Corneal transplantation is the most commonly performed solid tissue transplant procedure in the world, with about 100,000 being performed each year (1). But 10 percent of those transplants end in graft rejection, and this is largely due to poor patient adherence with postoperative corticosteroid eyedrop treatment regimens. This is an unacceptable situation, especially as it’s estimated that there are as many as 10 million people worldwide with corneal blindness, who cannot receive transplants because of a shortage of donor tissue. On the other hand, it’s also understandable: many patients receiving corneal transplants are elderly, many different drugs are required in the immediate postoperative period, with frequent dosing schedules of q1h and q2h, and some – like corticosteroids – need to be applied according to this regimen for a period of one year – or longer. With steroids, it’s a function of ocular pharmacokinetics (PK) and pharmacodynamics (PD); they’re poorly absorbed and rapidly cleared from the eye, so therapeutic steroid concentrations don’t last long, hence their need for be frequent application. Subconjunctival injection of corticosteroids at the time of surgery is often employed, but again, PK/PD works against the patient – the injection produces a short spike of steroid levels (which can be associated with an increased rate of ocular side-effects), which is followed by a rapid clearance of the molecule.

In an effort to limit graft rejection because of these issues, specialists in ophthalmology and nanomedicine at The Johns Hopkins University School of Medicine (Baltimore, MD, USA) have worked to develop a biodegradable, subconjunctivally-injected sustained release formulation of dexamethasone (2).

“Corneal grafts are not easy to come by, and a lot of testing and time goes into ensuring the safe use of a graft for cornea transplant,” explained one of the study’s authors, Qingguo Xu. (3) “This is why we want to do a better job at making sure corneal transplants don’t end up in rejection, and our study illustrates a potentially better way.”

The nanoparticles, which are composed of poly(lactic-co-glycolic acid) and contain dexamethasone sodium phosphate (DSP), are 200 nm in diameter, or slightly thicker than a strand of human hair.

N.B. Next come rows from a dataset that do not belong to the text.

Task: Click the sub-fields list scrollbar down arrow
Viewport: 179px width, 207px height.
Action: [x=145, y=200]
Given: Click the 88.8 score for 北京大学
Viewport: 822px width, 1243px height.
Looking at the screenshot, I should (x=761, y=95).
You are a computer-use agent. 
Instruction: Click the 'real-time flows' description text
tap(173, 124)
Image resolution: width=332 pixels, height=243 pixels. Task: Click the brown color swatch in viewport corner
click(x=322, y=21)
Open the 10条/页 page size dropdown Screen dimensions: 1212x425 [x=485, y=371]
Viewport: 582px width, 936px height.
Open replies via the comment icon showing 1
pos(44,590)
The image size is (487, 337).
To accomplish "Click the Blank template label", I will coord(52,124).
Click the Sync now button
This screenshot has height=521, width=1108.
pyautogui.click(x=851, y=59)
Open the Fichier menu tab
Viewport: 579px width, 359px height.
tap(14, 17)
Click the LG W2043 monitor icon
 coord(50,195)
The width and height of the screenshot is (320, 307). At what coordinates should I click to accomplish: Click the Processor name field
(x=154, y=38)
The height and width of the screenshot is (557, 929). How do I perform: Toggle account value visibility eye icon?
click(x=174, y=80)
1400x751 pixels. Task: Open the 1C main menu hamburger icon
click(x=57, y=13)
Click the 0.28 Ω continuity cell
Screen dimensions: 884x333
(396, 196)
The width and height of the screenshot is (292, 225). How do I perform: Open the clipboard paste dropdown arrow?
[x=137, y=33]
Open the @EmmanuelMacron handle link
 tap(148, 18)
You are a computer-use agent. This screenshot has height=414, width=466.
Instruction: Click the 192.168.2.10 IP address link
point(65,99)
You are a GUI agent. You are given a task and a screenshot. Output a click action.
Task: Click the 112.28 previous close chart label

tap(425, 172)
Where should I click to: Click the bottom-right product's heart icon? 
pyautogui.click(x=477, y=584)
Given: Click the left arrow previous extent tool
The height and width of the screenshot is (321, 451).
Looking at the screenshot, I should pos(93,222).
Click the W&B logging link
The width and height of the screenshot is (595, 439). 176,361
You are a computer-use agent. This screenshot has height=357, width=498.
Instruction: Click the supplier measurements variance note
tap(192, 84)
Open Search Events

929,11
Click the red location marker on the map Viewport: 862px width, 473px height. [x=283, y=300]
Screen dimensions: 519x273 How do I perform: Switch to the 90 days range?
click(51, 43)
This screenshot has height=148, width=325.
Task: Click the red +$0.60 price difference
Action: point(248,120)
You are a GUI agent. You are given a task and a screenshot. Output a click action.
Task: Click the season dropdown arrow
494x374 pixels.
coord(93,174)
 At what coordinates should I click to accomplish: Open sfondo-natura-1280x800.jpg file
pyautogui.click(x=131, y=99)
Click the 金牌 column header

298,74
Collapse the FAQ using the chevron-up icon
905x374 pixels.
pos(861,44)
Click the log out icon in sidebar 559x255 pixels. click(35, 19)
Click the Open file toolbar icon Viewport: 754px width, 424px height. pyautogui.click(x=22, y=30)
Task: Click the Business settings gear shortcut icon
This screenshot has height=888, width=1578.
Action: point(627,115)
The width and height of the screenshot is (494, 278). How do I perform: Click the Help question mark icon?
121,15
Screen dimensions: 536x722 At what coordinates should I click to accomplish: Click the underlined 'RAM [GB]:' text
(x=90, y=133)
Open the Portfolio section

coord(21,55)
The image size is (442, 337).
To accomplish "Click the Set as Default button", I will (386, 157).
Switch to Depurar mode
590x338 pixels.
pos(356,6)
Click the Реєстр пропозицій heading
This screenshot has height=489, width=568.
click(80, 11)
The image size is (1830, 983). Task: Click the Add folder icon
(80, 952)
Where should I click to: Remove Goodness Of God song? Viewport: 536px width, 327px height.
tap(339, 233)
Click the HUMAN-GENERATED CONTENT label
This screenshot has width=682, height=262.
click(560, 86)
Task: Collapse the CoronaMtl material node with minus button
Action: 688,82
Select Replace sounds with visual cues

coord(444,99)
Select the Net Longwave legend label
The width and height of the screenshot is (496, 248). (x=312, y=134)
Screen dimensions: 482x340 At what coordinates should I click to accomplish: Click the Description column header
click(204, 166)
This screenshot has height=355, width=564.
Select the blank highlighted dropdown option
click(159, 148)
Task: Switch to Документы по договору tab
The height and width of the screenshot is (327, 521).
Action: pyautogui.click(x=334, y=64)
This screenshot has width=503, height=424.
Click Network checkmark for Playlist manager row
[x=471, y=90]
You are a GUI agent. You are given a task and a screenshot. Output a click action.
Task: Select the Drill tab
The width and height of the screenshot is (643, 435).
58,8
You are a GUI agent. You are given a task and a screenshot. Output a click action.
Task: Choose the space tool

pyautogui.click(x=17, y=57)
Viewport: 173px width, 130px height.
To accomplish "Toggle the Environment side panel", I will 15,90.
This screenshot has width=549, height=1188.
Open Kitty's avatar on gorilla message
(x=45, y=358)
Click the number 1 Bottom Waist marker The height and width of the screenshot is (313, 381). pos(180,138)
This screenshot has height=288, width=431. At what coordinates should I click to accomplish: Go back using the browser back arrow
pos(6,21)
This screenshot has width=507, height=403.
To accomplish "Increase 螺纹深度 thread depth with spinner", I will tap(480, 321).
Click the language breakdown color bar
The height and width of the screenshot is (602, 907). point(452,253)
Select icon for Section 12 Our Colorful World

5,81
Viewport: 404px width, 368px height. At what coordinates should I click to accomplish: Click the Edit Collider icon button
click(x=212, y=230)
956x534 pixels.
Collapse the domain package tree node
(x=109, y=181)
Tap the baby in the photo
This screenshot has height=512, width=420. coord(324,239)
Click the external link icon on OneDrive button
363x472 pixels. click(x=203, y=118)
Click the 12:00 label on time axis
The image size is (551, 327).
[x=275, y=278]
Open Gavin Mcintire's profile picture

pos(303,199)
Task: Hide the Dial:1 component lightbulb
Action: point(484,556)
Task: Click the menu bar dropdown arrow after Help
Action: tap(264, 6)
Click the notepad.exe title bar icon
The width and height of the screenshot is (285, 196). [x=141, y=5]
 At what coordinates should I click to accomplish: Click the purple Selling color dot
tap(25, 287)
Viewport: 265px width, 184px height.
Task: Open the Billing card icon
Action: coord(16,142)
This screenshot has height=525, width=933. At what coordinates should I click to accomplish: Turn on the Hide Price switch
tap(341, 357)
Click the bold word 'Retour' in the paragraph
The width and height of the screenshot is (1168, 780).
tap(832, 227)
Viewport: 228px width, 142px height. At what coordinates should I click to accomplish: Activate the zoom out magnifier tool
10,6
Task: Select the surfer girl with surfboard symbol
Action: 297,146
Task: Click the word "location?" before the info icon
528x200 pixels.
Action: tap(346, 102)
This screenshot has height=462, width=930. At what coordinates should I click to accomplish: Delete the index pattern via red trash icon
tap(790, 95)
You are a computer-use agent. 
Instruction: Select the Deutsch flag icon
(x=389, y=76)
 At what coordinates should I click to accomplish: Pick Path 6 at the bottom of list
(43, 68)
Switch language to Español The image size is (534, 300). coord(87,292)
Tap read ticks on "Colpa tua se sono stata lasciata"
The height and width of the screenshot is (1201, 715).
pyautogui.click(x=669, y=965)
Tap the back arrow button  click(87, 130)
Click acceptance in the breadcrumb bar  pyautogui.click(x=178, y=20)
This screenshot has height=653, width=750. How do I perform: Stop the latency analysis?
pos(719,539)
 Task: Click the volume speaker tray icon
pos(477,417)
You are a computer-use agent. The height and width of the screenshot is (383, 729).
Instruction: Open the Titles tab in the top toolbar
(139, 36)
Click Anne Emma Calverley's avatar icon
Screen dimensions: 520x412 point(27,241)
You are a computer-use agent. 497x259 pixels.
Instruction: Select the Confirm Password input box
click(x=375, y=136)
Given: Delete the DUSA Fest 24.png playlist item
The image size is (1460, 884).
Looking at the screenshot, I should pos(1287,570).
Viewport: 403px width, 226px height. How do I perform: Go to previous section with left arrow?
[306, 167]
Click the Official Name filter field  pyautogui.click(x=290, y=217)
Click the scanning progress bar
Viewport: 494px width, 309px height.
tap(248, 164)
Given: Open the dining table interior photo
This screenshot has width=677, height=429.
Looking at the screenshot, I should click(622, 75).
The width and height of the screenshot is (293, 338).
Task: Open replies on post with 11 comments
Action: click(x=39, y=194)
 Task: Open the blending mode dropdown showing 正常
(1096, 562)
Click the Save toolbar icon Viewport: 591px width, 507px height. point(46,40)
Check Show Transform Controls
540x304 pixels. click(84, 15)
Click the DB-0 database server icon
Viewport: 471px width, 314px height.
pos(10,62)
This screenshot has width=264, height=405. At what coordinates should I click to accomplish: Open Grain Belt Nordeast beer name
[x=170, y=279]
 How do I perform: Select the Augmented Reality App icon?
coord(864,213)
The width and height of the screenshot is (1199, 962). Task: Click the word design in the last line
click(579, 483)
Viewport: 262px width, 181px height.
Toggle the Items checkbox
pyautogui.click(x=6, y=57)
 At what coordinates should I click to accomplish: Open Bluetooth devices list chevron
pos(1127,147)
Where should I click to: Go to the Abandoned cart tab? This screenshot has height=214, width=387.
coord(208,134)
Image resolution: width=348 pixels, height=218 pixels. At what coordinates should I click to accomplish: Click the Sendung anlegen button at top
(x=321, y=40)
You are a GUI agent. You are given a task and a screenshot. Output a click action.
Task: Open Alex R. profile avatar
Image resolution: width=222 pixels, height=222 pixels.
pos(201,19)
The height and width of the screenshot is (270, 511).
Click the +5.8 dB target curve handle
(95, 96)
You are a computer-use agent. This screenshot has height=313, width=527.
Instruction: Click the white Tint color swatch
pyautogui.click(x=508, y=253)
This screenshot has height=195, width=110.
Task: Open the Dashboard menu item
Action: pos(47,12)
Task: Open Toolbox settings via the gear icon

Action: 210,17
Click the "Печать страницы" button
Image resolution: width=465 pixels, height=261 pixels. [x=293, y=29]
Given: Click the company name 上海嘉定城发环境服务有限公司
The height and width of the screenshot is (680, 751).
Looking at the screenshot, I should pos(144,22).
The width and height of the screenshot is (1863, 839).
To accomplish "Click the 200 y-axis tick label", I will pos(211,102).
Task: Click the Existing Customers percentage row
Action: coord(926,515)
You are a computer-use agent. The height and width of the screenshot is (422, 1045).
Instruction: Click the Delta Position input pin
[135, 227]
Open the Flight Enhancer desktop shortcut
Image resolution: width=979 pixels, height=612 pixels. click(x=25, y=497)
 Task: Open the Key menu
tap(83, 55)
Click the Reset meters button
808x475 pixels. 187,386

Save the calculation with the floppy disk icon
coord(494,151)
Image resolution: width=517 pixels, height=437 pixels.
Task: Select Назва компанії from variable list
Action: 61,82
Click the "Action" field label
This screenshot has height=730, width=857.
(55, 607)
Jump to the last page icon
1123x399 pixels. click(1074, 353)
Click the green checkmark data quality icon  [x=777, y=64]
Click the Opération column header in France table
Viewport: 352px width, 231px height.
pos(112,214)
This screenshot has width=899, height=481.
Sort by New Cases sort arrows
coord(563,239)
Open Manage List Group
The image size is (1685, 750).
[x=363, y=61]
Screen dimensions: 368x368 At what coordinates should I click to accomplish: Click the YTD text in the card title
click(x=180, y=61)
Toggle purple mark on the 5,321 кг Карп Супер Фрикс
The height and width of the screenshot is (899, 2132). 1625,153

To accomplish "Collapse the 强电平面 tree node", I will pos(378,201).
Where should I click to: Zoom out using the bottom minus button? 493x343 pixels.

When administered to 20 rats that had undergone corneal transplantation, the nanoparticles provided sustained levels of DSP over seven days and, given weekly, prevented corneal graft rejection in all animals for the full length of the nine-week study. Control treatment groups that received weekly injections of placebo nanoparticles or “free” (topically administered) DSP showed graft rejection in less than four weeks, accompanied by severe corneal edema, opacity and neovascularization. The fact that this nanoparticle delivery system shows 100 percent efficacy in preventing rat corneal graft rejection in this study means that it may one day translate into similar results for human patients.